Records for locating described items:
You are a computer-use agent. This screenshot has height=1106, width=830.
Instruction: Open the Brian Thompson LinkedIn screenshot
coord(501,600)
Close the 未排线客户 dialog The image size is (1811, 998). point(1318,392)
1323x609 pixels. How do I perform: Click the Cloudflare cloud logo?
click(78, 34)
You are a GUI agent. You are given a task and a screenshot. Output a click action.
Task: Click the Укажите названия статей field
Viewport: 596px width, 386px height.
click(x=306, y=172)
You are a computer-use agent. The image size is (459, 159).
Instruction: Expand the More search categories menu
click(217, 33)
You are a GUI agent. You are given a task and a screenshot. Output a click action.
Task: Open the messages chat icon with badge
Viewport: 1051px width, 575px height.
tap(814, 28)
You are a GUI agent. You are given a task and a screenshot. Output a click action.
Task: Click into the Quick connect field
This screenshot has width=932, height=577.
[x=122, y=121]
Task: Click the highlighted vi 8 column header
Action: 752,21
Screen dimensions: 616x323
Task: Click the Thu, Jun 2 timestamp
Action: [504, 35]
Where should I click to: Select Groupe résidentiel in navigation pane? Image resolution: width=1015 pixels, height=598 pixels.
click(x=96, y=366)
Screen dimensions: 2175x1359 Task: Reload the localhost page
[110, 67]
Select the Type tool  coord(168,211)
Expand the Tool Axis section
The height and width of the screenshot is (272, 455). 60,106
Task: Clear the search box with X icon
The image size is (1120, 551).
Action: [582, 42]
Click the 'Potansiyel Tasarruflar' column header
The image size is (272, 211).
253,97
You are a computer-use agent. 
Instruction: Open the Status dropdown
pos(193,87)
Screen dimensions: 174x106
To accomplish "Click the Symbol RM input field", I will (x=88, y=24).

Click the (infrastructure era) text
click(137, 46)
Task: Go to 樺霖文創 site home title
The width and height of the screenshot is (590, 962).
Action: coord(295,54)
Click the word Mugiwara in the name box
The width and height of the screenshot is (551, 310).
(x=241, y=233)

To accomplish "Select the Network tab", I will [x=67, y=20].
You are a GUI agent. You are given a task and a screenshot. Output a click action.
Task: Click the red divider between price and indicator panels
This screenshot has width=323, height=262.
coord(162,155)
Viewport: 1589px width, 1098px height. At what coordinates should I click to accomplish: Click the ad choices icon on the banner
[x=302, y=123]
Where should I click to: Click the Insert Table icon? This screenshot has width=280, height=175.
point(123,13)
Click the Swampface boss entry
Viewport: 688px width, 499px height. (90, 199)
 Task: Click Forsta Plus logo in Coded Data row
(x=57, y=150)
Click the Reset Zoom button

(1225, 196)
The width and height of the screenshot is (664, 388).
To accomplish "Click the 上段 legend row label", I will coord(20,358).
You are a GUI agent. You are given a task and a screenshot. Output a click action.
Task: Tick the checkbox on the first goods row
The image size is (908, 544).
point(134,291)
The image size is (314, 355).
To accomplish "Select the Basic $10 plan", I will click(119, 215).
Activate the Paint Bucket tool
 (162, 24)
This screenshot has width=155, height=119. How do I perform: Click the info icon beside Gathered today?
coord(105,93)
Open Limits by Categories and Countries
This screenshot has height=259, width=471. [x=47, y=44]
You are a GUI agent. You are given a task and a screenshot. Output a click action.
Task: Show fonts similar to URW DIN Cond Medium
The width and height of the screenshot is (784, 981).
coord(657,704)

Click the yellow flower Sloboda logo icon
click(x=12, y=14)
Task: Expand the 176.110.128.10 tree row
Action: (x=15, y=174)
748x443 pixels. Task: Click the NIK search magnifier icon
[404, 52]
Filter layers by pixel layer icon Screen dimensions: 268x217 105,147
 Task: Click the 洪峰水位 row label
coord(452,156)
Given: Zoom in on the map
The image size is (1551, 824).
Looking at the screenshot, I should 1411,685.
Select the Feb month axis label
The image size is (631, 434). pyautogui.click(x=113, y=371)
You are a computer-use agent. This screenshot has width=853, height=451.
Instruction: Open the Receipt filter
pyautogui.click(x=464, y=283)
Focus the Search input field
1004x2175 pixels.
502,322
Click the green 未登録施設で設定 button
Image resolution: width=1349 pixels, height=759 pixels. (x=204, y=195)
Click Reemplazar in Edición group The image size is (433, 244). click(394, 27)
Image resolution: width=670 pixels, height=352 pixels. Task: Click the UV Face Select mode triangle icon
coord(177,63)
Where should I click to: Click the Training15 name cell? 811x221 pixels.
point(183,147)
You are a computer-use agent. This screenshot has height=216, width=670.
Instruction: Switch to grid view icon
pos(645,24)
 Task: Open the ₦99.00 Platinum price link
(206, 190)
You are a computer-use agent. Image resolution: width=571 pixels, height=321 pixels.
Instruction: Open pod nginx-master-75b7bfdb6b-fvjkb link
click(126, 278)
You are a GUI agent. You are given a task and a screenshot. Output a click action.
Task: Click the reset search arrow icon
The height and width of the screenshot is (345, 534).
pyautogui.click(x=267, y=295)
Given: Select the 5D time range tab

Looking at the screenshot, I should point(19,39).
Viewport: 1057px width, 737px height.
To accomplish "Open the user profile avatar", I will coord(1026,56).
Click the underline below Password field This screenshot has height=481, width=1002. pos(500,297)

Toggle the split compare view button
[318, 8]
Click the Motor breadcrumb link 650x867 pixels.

● **What you have to do**
Quote every item above word for word, from the first line to the last.

● **Response to the task**
You are a computer-use agent. This screenshot has height=1106, width=830.
Instruction: Open the Brian Thompson LinkedIn screenshot
coord(501,600)
Close the 未排线客户 dialog The image size is (1811, 998). point(1318,392)
1323x609 pixels. How do I perform: Click the Cloudflare cloud logo?
click(78, 34)
You are a GUI agent. You are given a task and a screenshot. Output a click action.
Task: Click the Укажите названия статей field
Viewport: 596px width, 386px height.
click(x=306, y=172)
You are a computer-use agent. The image size is (459, 159).
Instruction: Expand the More search categories menu
click(217, 33)
You are a GUI agent. You are given a task and a screenshot. Output a click action.
Task: Open the messages chat icon with badge
Viewport: 1051px width, 575px height.
tap(814, 28)
You are a GUI agent. You are given a task and a screenshot. Output a click action.
Task: Click into the Quick connect field
This screenshot has width=932, height=577.
[x=122, y=121]
Task: Click the highlighted vi 8 column header
Action: 752,21
Screen dimensions: 616x323
Task: Click the Thu, Jun 2 timestamp
Action: [504, 35]
Where should I click to: Select Groupe résidentiel in navigation pane? Image resolution: width=1015 pixels, height=598 pixels.
click(x=96, y=366)
Screen dimensions: 2175x1359 Task: Reload the localhost page
[110, 67]
Select the Type tool  coord(168,211)
Expand the Tool Axis section
The height and width of the screenshot is (272, 455). 60,106
Task: Clear the search box with X icon
The image size is (1120, 551).
Action: [582, 42]
Click the 'Potansiyel Tasarruflar' column header
The image size is (272, 211).
253,97
You are a computer-use agent. 
Instruction: Open the Status dropdown
pos(193,87)
Screen dimensions: 174x106
To accomplish "Click the Symbol RM input field", I will (x=88, y=24).

Click the (infrastructure era) text
click(137, 46)
Task: Go to 樺霖文創 site home title
The width and height of the screenshot is (590, 962).
Action: coord(295,54)
Click the word Mugiwara in the name box
The width and height of the screenshot is (551, 310).
(x=241, y=233)

To accomplish "Select the Network tab", I will [x=67, y=20].
You are a GUI agent. You are given a task and a screenshot. Output a click action.
Task: Click the red divider between price and indicator panels
This screenshot has width=323, height=262.
coord(162,155)
Viewport: 1589px width, 1098px height. At what coordinates should I click to accomplish: Click the ad choices icon on the banner
[x=302, y=123]
Where should I click to: Click the Insert Table icon? This screenshot has width=280, height=175.
point(123,13)
Click the Swampface boss entry
Viewport: 688px width, 499px height. (90, 199)
 Task: Click Forsta Plus logo in Coded Data row
(x=57, y=150)
Click the Reset Zoom button

(1225, 196)
The width and height of the screenshot is (664, 388).
To accomplish "Click the 上段 legend row label", I will coord(20,358).
You are a GUI agent. You are given a task and a screenshot. Output a click action.
Task: Tick the checkbox on the first goods row
The image size is (908, 544).
point(134,291)
The image size is (314, 355).
To accomplish "Select the Basic $10 plan", I will click(119, 215).
Activate the Paint Bucket tool
 (162, 24)
This screenshot has width=155, height=119. How do I perform: Click the info icon beside Gathered today?
coord(105,93)
Open Limits by Categories and Countries
This screenshot has height=259, width=471. [x=47, y=44]
You are a GUI agent. You are given a task and a screenshot. Output a click action.
Task: Show fonts similar to URW DIN Cond Medium
The width and height of the screenshot is (784, 981).
coord(657,704)

Click the yellow flower Sloboda logo icon
click(x=12, y=14)
Task: Expand the 176.110.128.10 tree row
Action: (x=15, y=174)
748x443 pixels. Task: Click the NIK search magnifier icon
[404, 52]
Filter layers by pixel layer icon Screen dimensions: 268x217 105,147
 Task: Click the 洪峰水位 row label
coord(452,156)
Given: Zoom in on the map
The image size is (1551, 824).
Looking at the screenshot, I should 1411,685.
Select the Feb month axis label
The image size is (631, 434). pyautogui.click(x=113, y=371)
You are a computer-use agent. This screenshot has width=853, height=451.
Instruction: Open the Receipt filter
pyautogui.click(x=464, y=283)
Focus the Search input field
1004x2175 pixels.
502,322
Click the green 未登録施設で設定 button
Image resolution: width=1349 pixels, height=759 pixels. (x=204, y=195)
Click Reemplazar in Edición group The image size is (433, 244). click(394, 27)
Image resolution: width=670 pixels, height=352 pixels. Task: Click the UV Face Select mode triangle icon
coord(177,63)
Where should I click to: Click the Training15 name cell? 811x221 pixels.
point(183,147)
You are a computer-use agent. This screenshot has height=216, width=670.
Instruction: Switch to grid view icon
pos(645,24)
 Task: Open the ₦99.00 Platinum price link
(206, 190)
You are a computer-use agent. Image resolution: width=571 pixels, height=321 pixels.
Instruction: Open pod nginx-master-75b7bfdb6b-fvjkb link
click(126, 278)
You are a GUI agent. You are given a task and a screenshot. Output a click action.
Task: Click the reset search arrow icon
The height and width of the screenshot is (345, 534).
pyautogui.click(x=267, y=295)
Given: Select the 5D time range tab

Looking at the screenshot, I should point(19,39).
Viewport: 1057px width, 737px height.
To accomplish "Open the user profile avatar", I will coord(1026,56).
Click the underline below Password field This screenshot has height=481, width=1002. pos(500,297)

Toggle the split compare view button
[318, 8]
Click the Motor breadcrumb link 650x867 pixels.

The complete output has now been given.